Ovviamente non è che esista una formula infallibile per distribuire equamente felicità e benessere, ma sarebbe bello se, nel pensare i prossimi decenni, noi tutti (e soprattutto chi ci governa) interiorizzassimo questo concetto, abbandonando sempre di più la via del consumismo e valorizzando maggiormente la difesa dell’ambiente in cui viviamo, lo splendido patrimonio artistico e culturale che solo in Italia abbiamo, la tutela della salute, la qualità delle nostre relazioni sociali, l’intero sistema educativo e del mondo del lavoro, dove a contare dovrebbe finalmente essere la qualità del lavoro piuttosto che il numero delle eterne e stressanti ore passate in ufficio o in fabbrica, riducendo infine la benedetta forbice reddituale che colloca l’Italia all’ultimo posto della classifica degli Stati europei più popolosi per differenza di reddito tra i ricchi e i poveri (l’Oxfam ha stimato che nel Belpaese il 5% più ricco degli italiani possiede da solo della stessa quota di patrimonio posseduta dal 90% più povero. Già solo a leggere questo non è che uno si senta felice subito, a meno che non faccia parte di quel 5%).

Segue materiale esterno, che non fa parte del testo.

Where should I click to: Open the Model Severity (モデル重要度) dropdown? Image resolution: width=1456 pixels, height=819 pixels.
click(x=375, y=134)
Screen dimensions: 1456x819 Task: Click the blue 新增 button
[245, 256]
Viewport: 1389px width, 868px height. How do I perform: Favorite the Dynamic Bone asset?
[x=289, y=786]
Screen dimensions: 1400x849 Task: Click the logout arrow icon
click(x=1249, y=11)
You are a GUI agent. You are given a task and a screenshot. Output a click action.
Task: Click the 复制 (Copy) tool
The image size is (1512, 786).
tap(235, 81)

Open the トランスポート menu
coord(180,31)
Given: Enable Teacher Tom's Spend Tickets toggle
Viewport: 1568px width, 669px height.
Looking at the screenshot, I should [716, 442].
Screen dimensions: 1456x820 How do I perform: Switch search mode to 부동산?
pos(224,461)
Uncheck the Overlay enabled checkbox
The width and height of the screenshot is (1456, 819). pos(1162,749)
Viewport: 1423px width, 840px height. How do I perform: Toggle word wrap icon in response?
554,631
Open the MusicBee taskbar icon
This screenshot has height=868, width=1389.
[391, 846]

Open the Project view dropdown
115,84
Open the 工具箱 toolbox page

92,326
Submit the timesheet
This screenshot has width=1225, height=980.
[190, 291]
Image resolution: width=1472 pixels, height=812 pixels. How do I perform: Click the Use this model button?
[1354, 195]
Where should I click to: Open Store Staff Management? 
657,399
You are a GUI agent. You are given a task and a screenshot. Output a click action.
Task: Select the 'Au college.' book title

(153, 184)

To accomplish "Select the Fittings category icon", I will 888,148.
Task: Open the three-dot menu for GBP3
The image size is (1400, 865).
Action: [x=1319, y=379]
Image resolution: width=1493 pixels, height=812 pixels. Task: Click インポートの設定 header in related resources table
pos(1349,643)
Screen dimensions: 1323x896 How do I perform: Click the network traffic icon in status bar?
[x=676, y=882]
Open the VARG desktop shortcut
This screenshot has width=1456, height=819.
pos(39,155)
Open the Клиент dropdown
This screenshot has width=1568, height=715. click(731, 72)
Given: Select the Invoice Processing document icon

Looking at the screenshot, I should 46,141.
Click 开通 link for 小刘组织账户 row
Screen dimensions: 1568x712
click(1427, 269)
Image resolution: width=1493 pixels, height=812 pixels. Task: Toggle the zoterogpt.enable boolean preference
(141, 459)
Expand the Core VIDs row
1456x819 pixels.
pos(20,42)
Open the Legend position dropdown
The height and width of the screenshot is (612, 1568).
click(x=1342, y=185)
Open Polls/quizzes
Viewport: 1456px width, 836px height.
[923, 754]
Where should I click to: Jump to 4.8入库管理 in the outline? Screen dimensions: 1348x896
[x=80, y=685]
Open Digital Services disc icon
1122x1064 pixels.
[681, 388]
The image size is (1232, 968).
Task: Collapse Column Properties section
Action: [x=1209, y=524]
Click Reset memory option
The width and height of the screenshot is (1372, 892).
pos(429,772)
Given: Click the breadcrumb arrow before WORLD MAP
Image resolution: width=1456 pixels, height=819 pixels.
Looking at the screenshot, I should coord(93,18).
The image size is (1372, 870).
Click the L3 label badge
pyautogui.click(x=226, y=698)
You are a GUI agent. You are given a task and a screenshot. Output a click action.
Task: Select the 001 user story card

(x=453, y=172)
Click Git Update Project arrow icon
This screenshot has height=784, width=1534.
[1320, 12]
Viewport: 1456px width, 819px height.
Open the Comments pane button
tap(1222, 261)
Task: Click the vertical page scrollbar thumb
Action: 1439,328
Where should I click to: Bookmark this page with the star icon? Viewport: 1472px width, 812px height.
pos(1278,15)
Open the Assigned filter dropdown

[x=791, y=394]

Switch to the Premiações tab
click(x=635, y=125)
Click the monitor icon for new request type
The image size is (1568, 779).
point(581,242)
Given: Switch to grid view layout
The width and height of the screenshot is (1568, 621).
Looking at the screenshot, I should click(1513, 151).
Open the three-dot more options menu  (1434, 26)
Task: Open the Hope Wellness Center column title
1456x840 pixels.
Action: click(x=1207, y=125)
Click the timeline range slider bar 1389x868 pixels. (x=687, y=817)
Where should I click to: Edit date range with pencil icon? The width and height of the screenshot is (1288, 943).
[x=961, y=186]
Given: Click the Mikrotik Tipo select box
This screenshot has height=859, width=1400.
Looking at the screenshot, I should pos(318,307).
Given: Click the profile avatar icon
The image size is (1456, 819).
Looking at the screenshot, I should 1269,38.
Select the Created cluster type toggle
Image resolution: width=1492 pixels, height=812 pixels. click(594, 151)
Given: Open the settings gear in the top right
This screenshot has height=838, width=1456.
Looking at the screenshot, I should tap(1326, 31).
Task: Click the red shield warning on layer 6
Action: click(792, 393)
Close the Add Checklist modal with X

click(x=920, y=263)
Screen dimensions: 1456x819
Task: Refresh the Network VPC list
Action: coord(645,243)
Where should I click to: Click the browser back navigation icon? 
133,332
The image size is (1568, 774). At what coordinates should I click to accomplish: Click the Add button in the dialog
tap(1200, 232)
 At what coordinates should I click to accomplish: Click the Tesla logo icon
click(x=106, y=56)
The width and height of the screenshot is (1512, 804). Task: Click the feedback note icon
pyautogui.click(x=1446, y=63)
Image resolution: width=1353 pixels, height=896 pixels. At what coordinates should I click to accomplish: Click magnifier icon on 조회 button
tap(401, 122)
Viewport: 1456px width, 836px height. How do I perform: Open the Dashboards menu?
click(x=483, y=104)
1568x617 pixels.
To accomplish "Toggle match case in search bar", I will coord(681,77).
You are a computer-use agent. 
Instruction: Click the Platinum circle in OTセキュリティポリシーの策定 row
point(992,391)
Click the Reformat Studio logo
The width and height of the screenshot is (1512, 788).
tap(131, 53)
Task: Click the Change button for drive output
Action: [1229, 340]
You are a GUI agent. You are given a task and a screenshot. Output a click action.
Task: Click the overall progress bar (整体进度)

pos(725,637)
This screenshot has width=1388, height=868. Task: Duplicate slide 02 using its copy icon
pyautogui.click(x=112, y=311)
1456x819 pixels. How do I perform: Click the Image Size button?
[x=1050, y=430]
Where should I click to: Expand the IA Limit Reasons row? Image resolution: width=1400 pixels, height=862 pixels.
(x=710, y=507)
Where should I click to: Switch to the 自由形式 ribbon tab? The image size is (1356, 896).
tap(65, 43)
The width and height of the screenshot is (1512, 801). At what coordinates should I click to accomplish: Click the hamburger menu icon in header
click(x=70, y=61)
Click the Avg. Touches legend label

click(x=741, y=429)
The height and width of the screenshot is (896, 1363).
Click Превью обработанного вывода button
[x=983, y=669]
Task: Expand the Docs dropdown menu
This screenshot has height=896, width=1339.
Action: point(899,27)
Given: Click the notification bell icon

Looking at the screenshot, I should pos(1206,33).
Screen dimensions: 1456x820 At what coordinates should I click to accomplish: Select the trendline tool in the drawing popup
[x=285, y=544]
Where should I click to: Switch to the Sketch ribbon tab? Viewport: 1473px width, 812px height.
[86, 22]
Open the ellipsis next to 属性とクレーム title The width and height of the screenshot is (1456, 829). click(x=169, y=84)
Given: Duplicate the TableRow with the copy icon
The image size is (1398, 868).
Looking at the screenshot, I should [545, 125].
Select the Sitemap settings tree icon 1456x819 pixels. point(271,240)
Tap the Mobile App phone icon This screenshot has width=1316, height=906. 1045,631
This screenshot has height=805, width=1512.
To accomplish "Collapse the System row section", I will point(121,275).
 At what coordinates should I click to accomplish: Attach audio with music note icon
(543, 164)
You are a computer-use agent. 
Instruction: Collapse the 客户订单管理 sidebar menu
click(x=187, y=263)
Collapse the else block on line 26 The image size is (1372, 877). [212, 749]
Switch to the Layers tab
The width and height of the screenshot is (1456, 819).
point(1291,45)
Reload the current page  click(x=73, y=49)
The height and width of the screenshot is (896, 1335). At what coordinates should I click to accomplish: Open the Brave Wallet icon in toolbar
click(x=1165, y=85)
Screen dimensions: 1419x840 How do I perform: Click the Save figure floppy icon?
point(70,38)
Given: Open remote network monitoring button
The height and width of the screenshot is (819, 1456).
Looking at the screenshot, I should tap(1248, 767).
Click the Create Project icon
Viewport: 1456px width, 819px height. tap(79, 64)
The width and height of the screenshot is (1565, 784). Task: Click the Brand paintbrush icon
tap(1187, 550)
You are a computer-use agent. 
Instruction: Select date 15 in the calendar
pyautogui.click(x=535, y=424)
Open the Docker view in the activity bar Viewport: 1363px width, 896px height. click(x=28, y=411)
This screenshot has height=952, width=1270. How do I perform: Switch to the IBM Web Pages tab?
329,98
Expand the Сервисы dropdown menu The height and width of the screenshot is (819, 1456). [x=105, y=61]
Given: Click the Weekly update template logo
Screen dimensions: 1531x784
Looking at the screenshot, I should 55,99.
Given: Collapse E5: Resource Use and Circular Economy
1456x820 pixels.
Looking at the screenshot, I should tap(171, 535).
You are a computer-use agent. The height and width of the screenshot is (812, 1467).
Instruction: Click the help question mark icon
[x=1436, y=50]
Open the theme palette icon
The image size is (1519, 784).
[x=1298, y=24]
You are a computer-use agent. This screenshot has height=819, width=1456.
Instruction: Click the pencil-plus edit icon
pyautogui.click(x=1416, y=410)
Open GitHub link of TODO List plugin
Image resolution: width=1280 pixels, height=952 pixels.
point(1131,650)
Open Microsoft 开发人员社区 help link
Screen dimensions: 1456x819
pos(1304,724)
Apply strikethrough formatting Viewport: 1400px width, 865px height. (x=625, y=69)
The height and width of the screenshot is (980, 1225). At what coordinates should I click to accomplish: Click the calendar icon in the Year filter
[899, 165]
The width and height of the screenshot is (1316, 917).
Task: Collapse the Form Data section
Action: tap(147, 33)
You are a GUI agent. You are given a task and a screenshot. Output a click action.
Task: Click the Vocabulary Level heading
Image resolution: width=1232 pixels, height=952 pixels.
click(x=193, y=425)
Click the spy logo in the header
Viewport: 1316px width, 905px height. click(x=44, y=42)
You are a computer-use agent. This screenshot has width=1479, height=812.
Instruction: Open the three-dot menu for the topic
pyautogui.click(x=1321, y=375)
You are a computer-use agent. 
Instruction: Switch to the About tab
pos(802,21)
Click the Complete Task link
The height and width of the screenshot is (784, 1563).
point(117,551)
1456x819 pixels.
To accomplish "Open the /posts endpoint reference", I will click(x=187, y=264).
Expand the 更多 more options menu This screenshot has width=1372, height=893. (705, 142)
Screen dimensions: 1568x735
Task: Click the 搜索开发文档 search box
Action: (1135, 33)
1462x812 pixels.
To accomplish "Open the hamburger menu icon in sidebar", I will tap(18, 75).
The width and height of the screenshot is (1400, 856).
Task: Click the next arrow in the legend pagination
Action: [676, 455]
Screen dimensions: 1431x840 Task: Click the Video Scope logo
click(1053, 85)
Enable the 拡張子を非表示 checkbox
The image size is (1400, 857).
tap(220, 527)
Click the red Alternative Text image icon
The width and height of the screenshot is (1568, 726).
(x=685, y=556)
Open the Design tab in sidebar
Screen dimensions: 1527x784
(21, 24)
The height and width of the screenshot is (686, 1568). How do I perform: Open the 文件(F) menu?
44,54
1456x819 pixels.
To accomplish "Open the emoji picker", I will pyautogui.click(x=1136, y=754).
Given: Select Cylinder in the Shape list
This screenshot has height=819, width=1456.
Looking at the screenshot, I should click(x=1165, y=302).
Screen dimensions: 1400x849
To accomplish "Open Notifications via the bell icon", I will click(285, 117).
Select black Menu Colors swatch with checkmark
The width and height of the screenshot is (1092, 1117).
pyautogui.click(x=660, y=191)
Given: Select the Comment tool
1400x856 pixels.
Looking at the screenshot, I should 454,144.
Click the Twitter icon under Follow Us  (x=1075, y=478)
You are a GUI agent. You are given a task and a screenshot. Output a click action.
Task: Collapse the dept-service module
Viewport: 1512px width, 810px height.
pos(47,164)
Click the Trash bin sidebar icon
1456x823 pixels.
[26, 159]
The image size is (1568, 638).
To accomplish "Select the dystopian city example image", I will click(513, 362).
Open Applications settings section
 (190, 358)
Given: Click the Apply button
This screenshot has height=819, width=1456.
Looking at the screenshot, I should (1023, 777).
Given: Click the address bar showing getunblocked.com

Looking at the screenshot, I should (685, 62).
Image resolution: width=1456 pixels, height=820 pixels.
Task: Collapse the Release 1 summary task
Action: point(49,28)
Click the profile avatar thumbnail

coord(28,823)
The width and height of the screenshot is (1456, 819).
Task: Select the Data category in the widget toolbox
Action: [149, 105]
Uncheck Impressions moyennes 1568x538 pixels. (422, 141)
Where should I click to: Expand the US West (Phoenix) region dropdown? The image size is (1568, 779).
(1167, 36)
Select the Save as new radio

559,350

In un mondo dove Oriente e Occidente non sono mai stati così vicini (nel bene e nel male, vedi la pandemia in corso) è ora di smettere di pensare che tutto il pianeta debba adeguarsi allo standard occidentale. Apriamoci alla multiculturalità e prendiamo il buono che possiamo trovare in ogni Paese del mondo, fosse anche il Bhutan. Come ha detto il Dalai Lama, “il fine dello sviluppo economico dovrebbe essere quello di facilitare e non di ostacolare il raggiungimento della felicità” e, a pensarci bene, la cosa di per sé è più che logica; d’altra parte se pensi alla parola “sviluppo” scommetto che ti viene in mente qualcosa che ha dei risvolti positivi, che porta miglioramenti.

Io ci voglio credere, voglio credere che pian piano lo standard occidentale terrà sempre meno conto degli indici consumistici e sempre più conto del benessere generale delle persone. Voglio credere che l’idea di Felicità Interna Lorda possa entrare prepotentemente nelle nostre vite, diventare l’insieme universo che ricomprende il sottoinsieme del Prodotto Interno Lordo e che, equilibrando i vari elementi, si arrivi a una ridefinizione delle priorità della nostra società.

Avevi già sentito parlare di Felicità Interna Lorda?
Cosa pensi di questa nozione? Colpisce anche il tuo immaginario?